» WORK TO DO:
1. Transcribe the passage of the Blob Storage connection guide starting at "Connect to Blob" and ending at "you or Google.".
2. Write the next portion of the guide on connecting BigQuery to Azure Blob Storage, picking up after its final line.

» EXCERPT PROVIDED:

Connect to Blob Storage
As a BigQuery administrator, you can create a connection to let data analysts access data stored in Azure Blob Storage.
BigQuery Omni accesses Blob Storage data through connections. BigQuery Omni supports Azure workload identity federation. BigQuery Omni support of Azure workload identity federation lets you grant access for an Azure application in your tenant to a Google service account. There are no application client secrets to be managed by you or Google.
After you create a BigQuery Azure connection, you can either query the Blob Storage data or export query results to Blob Storage.
Before you begin
Ensure that you have created the following resources:
A Google Cloud project with BigQuery Connection API enabled.
If you are on the capacity-based pricing model, then ensure that you have enabled BigQuery Reservation API for your project. For information about pricing, see BigQuery Omni pricing.
An Azure tenant with an Azure subscription.
An Azure Storage account that meets the following specifications:
It's a general-purpose V2 account or a Blob Storage account.
It uses a hierarchical namespace. For more information, see Create a storage account to use with Azure Data Lake Storage Gen2.
Data is populated in one of the supported formats.
Data is in the
azure-eastus2
region.
Required roles
-
To get the permissions that you need to create a connection to access Azure Blob Storage data, ask your administrator to grant you the BigQuery Connection Admin (
roles/bigquery.connectionAdmin
) IAM role on the project. For more information about granting roles, see Manage access to projects, folders, and organizations.You might also be able to get the required permissions through custom roles or other predefined roles.
-
Ensure that you have the following Azure IAM permissions on your tenant:
Application.ReadWrite.All
AppRoleAssignment.ReadWrite.All
Quotas
For more information about quotas, see BigQuery Connection API.
Create an Azure connection
To create an Azure connection, follow these steps:
- Create an application in your Azure tenant.
- Create the BigQuery Azure connection.
- Add a federated credential.
- Assign a role to BigQuery Azure AD applications.
For more information about using federated identity credentials to access data in Azure, see Workload identity federation.
Create an application in your Azure tenant
To create an application in your Azure tenant, follow these steps:
Azure Portal
In the Azure portal, go to App registrations, and then click New registration.
For Names, enter a name for your application.
For Supported account types, select Accounts in this organizational directory only.
To register the new application, click Register.
Make a note of the Application (client) ID. You need to provide this ID when you create the connection.
Terraform
Add the following to your Terraform configuration file:
resource "azuread_application" "example" { display_name = "bigquery-omni-connector" } resource "azuread_service_principal" "example" { application_id = azuread_application.example.application_id app_role_assignment_required = false }
For more information, see how to register an application in Azure.
Create a connection
Console
In the Google Cloud console, go to the BigQuery page.

» RAW DATA:

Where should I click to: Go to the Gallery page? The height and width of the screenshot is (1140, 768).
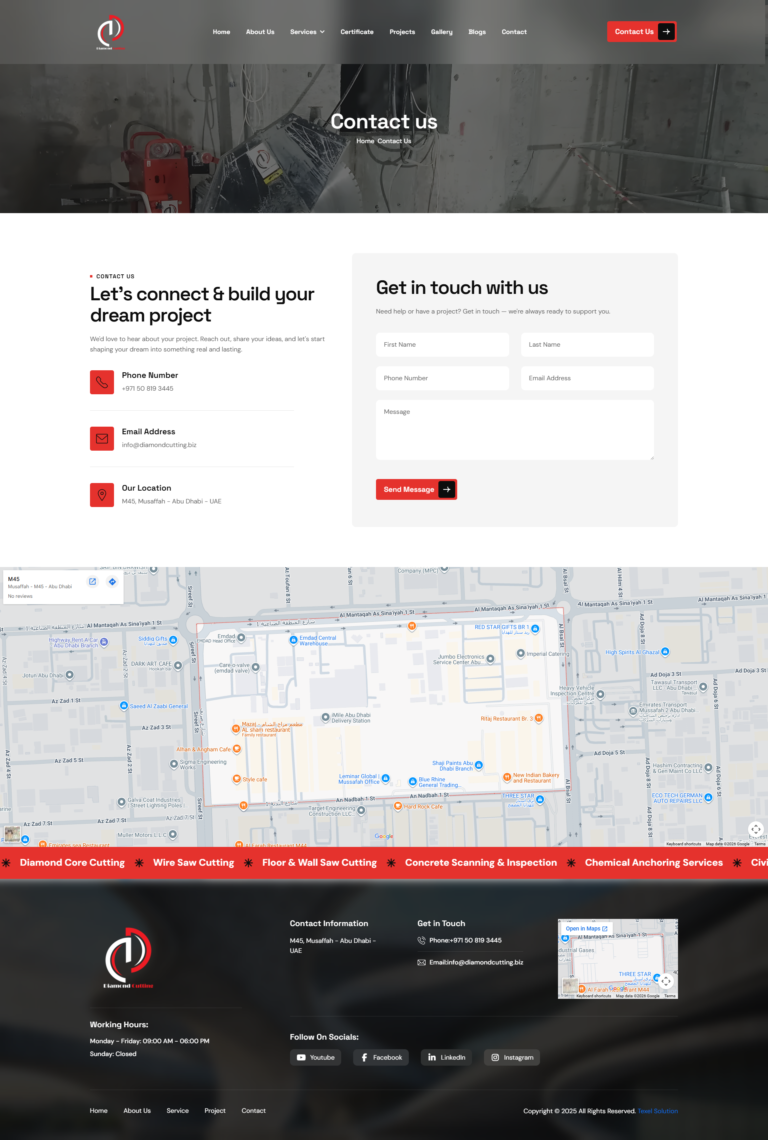[442, 32]
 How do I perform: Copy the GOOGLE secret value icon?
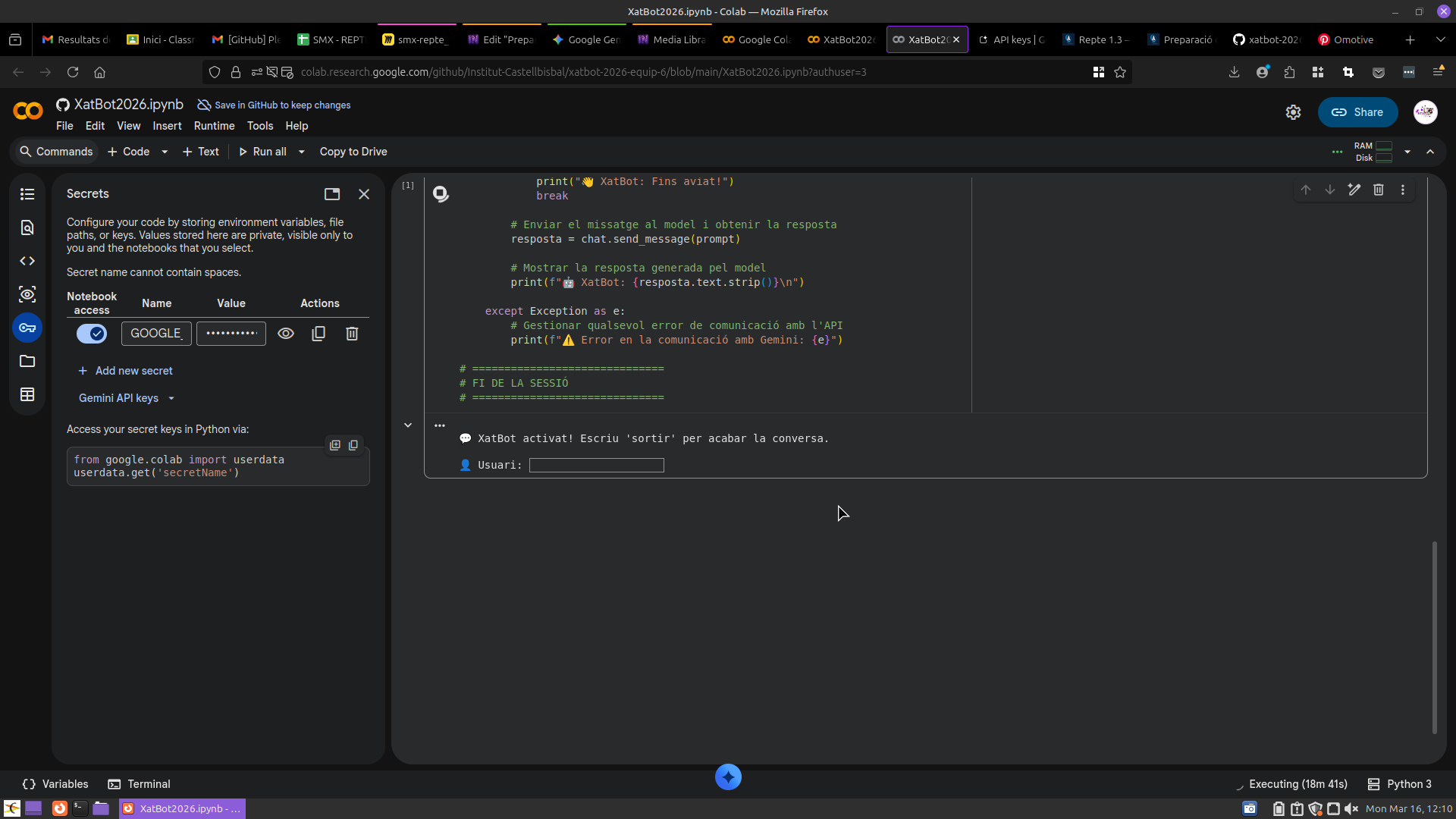(318, 334)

» WRITTEN RESPONSES:
1.
Connect to Blob Storage
As a BigQuery administrator, you can create a connection to let data analysts access data stored in Azure Blob Storage.
BigQuery Omni accesses Blob Storage data through connections. BigQuery Omni supports Azure workload identity federation. BigQuery Omni support of Azure workload identity federation lets you grant access for an Azure application in your tenant to a Google service account. There are no application client secrets to be managed by you or Google.

2.
In the
Add data menu, select External data source.In the External data source pane, enter the following information:
- For Connection type, select BigLake on Azure (via BigQuery Omni).
- For Connection ID, enter an identifier for the connection resource. You can use letters, numbers, dashes, and underscores.
- Select the location where you want to create the connection.
- Optional: For Friendly name, enter a user-friendly name for
the connection, such as
My connection resource
. The friendly name can be any value that helps you identify the connection resource if you need to modify it later. - Optional: For Description, enter a description for the connection resource.
- For Azure tenant id, enter the Azure tenant ID, which is also referred to as the Directory (tenant) ID.
Enable the Use federated identity checkbox and then enter the Azure federated application (client) ID.
To learn how to get Azure IDs, see Create an application in your Azure tenant.
Click Create connection.
Click Go to connection.
In the Connection info section, note the value of BigQuery Google identity, which is the service account ID. This ID is for the Google Cloud service account that you authorize to access your application.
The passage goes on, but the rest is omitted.